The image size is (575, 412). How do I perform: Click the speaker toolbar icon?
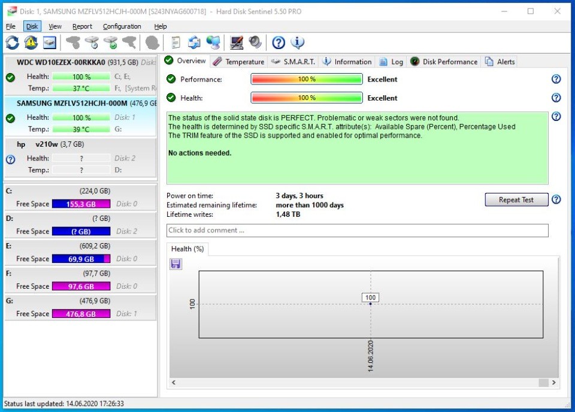(x=256, y=43)
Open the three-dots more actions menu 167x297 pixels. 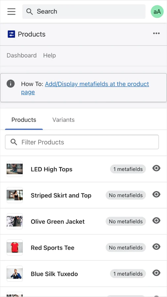tap(156, 34)
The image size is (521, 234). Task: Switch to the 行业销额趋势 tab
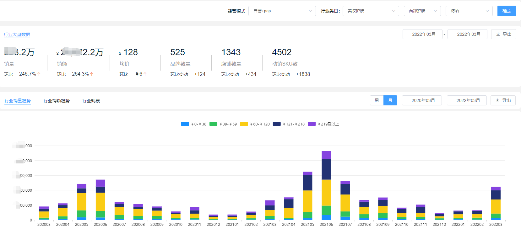57,101

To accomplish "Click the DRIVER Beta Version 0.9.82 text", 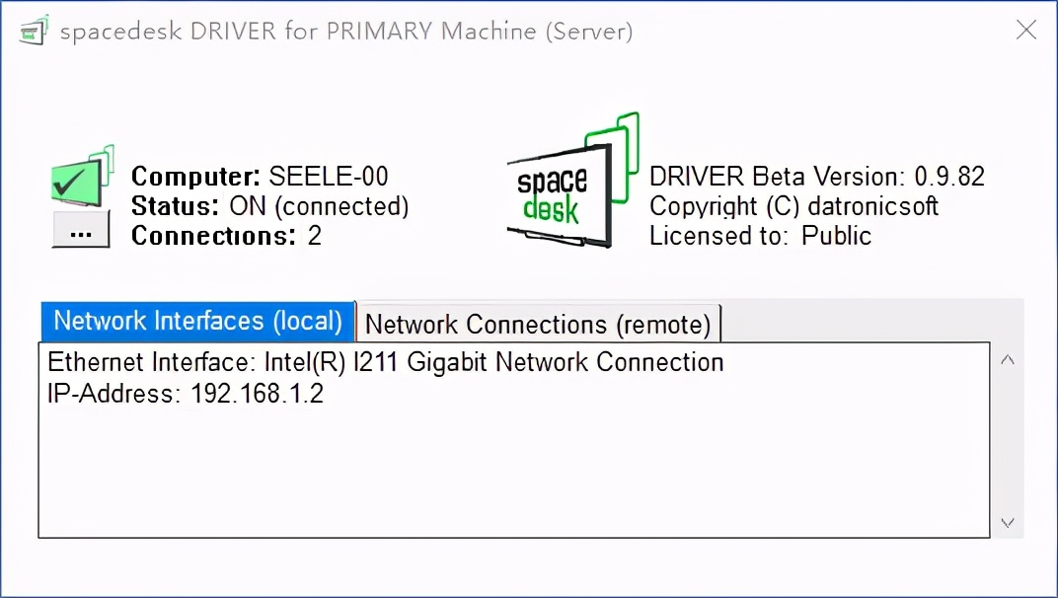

+ + +

> [Required action]
The expected answer is the line with "The image size is (521, 234)." followed by every remaining line of the listing, each restated exactly, with all pictures dropped.

> [Answer to this problem]
The image size is (521, 234). Task: Switch to the 行业销额趋势 tab
57,101

To accomplish "Click the DRIVER Beta Version 0.9.82 text", 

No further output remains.